**PASSAGE GIVEN**.
_____

This is needed as some legacy board (or some wrongly configured
bootloader) pass the wrong memory map and doesn't exclude the first
~20MB of RAM reserved for the hardware network accellerators.

With this change we can correctly support each board and prevent any
kind of misconfiguration done by the OEM.

Signed-off-by: Christian Marangi <ansuelsmth@gmail.com>
---
 arch/arm/Kconfig           |  3 ++-
 arch/arm/mach-qcom/Kconfig | 13 +++++++++++++
 2 files changed, 15 insertions(+), 1 deletion(-)

Linus Walleij Oct. 26, 2022, 8:19 a.m. UTC | #1

On Tue, Oct 25, 2022 at 1:47 AM Christian Marangi <ansuelsmth@gmail.com> wrote:

> bad news... yesterday I tested this binding and it's problematic. It
> does work and the router correctly boot...

That's actually partly good news :D

> problem is that SMEM is
> broken with such configuration... I assume with this binding, by the
> system view ram starts from 0x42000000 instead of 0x40000000 and this
> cause SMEM to fail probe with the error "SBL didn't init SMEM".

We need to fix this.

> This is the location of SMEM entry in ram
>
>                 smem: smem@41000000 {
>                         compatible = "qcom,smem";
>                         reg = <0x41000000 0x200000>;
>                         no-map;
>
>                         hwlocks = <&sfpb_mutex 3>;
>                 };
(...)
> Wonder if you have other ideas about this.

So the problem is that the resource is outside of the system RAM?

I don't understand why that triggers it since this is per definition not
system RAM, it is SMEM after all. And it is no different in esssence
from any memory mapped IO or other things that are outside of
the system RAM.

The SMEM node is special since it is created without children thanks
to the hack in drivers/of/platform.c.

_____

**ITEMS**.
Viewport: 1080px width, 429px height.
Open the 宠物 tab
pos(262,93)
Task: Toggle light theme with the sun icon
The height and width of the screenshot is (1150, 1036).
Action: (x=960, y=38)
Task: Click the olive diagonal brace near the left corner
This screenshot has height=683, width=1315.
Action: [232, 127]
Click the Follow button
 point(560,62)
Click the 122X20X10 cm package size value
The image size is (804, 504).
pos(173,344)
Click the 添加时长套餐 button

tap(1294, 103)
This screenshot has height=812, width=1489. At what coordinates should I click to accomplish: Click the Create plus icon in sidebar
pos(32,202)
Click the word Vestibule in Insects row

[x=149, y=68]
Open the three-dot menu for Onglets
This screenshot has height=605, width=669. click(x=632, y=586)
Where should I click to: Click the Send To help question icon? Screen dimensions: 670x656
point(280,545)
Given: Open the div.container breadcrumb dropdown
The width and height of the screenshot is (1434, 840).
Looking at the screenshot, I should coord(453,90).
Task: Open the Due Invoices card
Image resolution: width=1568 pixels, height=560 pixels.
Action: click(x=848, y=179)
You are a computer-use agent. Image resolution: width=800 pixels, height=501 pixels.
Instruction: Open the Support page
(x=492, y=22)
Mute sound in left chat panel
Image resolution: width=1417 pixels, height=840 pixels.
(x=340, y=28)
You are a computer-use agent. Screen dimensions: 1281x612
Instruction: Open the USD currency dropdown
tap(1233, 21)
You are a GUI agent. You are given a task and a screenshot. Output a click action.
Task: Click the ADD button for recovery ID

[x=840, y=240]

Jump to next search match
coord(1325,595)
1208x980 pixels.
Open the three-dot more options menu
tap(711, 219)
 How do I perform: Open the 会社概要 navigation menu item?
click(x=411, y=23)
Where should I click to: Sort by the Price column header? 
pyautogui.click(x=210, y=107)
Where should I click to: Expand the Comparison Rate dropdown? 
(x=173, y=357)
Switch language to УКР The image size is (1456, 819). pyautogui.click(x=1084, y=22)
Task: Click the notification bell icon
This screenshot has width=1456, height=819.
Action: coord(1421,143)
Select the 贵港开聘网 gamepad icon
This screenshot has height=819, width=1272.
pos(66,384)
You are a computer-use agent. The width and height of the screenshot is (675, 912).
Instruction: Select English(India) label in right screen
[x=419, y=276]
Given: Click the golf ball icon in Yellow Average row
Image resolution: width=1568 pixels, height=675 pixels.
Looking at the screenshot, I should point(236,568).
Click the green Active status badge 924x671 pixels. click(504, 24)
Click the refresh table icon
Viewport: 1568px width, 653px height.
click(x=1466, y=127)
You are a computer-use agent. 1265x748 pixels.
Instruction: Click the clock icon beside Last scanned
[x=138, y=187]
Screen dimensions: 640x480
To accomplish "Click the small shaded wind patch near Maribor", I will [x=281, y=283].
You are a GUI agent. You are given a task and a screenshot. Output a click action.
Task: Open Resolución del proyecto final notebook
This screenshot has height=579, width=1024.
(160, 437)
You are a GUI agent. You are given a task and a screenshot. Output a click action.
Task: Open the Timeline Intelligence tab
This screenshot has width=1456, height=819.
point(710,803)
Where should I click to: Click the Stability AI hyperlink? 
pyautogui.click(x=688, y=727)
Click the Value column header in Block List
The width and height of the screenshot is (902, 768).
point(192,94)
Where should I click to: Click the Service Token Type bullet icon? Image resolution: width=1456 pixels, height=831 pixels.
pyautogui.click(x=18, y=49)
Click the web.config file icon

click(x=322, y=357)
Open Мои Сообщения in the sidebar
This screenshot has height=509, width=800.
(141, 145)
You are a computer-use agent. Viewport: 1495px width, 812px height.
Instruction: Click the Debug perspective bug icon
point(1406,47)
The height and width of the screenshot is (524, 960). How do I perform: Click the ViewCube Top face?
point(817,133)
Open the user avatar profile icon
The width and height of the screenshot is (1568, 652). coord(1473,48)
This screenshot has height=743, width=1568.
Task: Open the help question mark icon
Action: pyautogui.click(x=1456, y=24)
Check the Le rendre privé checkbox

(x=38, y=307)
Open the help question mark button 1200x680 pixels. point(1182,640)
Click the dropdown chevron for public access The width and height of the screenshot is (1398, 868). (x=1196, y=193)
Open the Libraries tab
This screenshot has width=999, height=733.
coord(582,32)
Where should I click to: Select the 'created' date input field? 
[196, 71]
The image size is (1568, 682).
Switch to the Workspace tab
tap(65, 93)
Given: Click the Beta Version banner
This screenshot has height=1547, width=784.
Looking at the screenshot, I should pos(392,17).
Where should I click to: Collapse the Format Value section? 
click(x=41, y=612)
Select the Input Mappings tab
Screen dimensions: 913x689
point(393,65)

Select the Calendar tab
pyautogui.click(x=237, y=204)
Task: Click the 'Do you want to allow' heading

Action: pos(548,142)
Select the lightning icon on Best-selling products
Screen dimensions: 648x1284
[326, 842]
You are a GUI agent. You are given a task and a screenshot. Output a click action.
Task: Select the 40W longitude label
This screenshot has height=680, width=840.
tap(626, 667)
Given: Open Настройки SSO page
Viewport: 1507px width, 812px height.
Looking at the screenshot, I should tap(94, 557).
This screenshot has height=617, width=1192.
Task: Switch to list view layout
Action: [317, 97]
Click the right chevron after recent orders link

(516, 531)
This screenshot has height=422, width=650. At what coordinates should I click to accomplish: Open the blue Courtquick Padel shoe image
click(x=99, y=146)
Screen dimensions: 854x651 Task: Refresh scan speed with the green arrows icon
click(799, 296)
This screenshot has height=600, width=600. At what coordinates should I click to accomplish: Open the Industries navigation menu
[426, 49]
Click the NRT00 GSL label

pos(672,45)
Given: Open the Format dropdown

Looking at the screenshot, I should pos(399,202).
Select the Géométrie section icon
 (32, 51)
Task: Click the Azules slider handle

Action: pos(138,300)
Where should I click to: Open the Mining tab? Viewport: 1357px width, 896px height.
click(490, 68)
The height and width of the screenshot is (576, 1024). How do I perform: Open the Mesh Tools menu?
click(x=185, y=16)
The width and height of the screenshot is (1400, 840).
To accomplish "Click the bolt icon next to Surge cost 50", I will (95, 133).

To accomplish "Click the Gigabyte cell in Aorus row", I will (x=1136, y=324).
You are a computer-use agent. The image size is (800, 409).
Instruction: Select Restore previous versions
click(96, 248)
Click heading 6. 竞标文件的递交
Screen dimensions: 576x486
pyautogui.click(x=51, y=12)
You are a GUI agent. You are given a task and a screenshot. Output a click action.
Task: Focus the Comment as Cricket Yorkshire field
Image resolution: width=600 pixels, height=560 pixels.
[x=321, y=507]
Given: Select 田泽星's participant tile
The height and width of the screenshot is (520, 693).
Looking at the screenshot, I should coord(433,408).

_____

**SHORT PROBLEM 1**.
Answer these questions using the patch thread:
(a) Roughly how much RAM is reserved for the hardware network accelerators?
(b) What error message does SMEM fail probe with?
(c) Which file contains the hack that creates the SMEM node without children?
**SHORT PROBLEM 2**.
Decide whether each statement agrees with the patch thread. Answer yes or no, and quote the words that settle it.
(a) The change modifies two files.
(b) Linus Walleij regards SMEM as system RAM.
(c) With the tested binding, the router fails to boot.
**SHORT PROBLEM 3**.
Reproduce the stretch of the patch thread from "So the problem" through "the system RAM.".
Nothing here depends on the records.

**WRITTEN REPLY 1**.
(a) About 20MB.
(b) "SBL didn't init SMEM"
(c) drivers/of/platform.c

**WRITTEN REPLY 2**.
(a) Yes: "2 files changed, 15 insertions(+), 1 deletion(-)"
(b) No: "this is per definition not system RAM, it is SMEM after all"
(c) No: "the router correctly boot"

**WRITTEN REPLY 3**.
So the problem is that the resource is outside of the system RAM?

I don't understand why that triggers it since this is per definition not
system RAM, it is SMEM after all. And it is no different in esssence
from any memory mapped IO or other things that are outside of
the system RAM.